_節選段落_
他說,這就像挖水井的道理是一樣的,大家都在口渴,自己先鑿了一個井,如果只有自己一個人喝,水並不會變多;但如果分給別人喝,水位也不會降低。原因在於宇宙是平衡的,井水一時之間水位下降,但地下水會再從別的地方補足到原本的水位,「所以千萬別怕跟別人分享,因為你願意施捨,所以你才有獲得,要把自己家的倉庫放進更多、更好的物品,第一步當然是把倉庫裡的東西送出去啊!」林玄啟就靠著這樣的人生哲理和處事態度,把每年善心人士送來的童書、衣服、傢具再轉送出去,單單白米就幾十萬斤,錢更是上千萬元,他說,帳目都清清楚楚的可以檢驗,更可以檢驗的,是他的所作所為能不能讓捐款者清楚知道,錢都用到哪裡去了。
「像有一位善心人士捐款指定要『施棺』,所以我後來就把錢捐給哪些困苦人家的資料寄去給這位善心人士,結果那位善心人士事後直接找到那幾個窮困的家庭,後來幫忙得還更多!所以我完全不擔心今年把錢捐出去,第二年就沒有錢了,錢,會自然來啊!」。
視孩子如己出,院童稱林玄啟「父親」

_提供資料_

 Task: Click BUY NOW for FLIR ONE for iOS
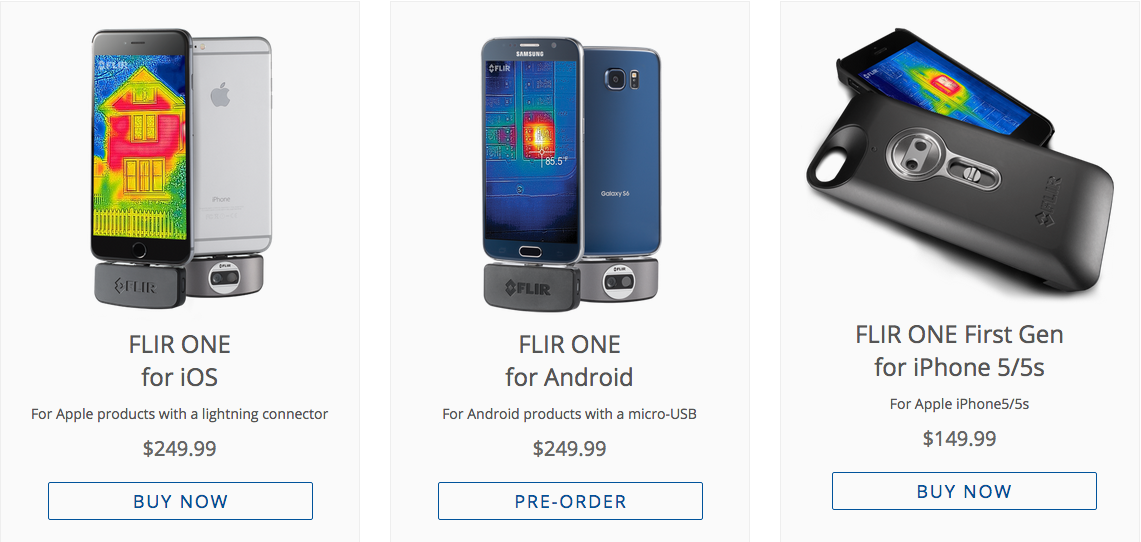[180, 501]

_問題_
**1.** 在這段關於林玄啟的節選中,林玄啟把每年善心人士送來並「再轉送出去」的物品有哪幾樣?請全部列出。
**2.** 請一字不差地抄錄這段關於林玄啟的節選中,從「他說,這就像挖水井的道理是一」到「清楚知道,錢都用到哪裡去了。」的文字。

_各題答案_
**1.** 童書、衣服、傢具

**2.**
他說,這就像挖水井的道理是一樣的,大家都在口渴,自己先鑿了一個井,如果只有自己一個人喝,水並不會變多;但如果分給別人喝,水位也不會降低。原因在於宇宙是平衡的,井水一時之間水位下降,但地下水會再從別的地方補足到原本的水位,「所以千萬別怕跟別人分享,因為你願意施捨,所以你才有獲得,要把自己家的倉庫放進更多、更好的物品,第一步當然是把倉庫裡的東西送出去啊!」林玄啟就靠著這樣的人生哲理和處事態度,把每年善心人士送來的童書、衣服、傢具再轉送出去,單單白米就幾十萬斤,錢更是上千萬元,他說,帳目都清清楚楚的可以檢驗,更可以檢驗的,是他的所作所為能不能讓捐款者清楚知道,錢都用到哪裡去了。